ARTICLE:
A New Wave of Treasury Centralisation in Asia

Although treasury is a small function, its role in ensuring that the organisation remains liquid, and that cash is available at the right place, at the right time and in the right currency is crucial to the sustainability of the business. Treasury centralisation into regional or even global treasury centres can be an essential way to improve access to liquidity and manage risk at a group level, whilst standardising processes and controls, and rationalising bank relationships, accounts and connectivity. This is not a new phenomenon, but there has been a significant uptick in the number and variety of organisations now centralising treasury in locations in Asia, both amongst global and Asian multinationals.


Drivers of centralisation 

As Asia continues to build on its reputation as a growth powerhouse, the number of global multinationals attracted to the region continues to increase. At the same time, Asian corporations that are expanding cross-border, both within the region and beyond, are looking to achieve greater operational and financial efficiency.

AVAILABLE DATA:
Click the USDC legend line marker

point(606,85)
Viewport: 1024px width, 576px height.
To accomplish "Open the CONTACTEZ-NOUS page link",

DIRECTION: Please say which kinds of multinationals the article on treasury centralization in Asia says are now centralizing treasury in Asian locations. The lines above can be left aside.

OUTPUT: Both global and Asian multinationals.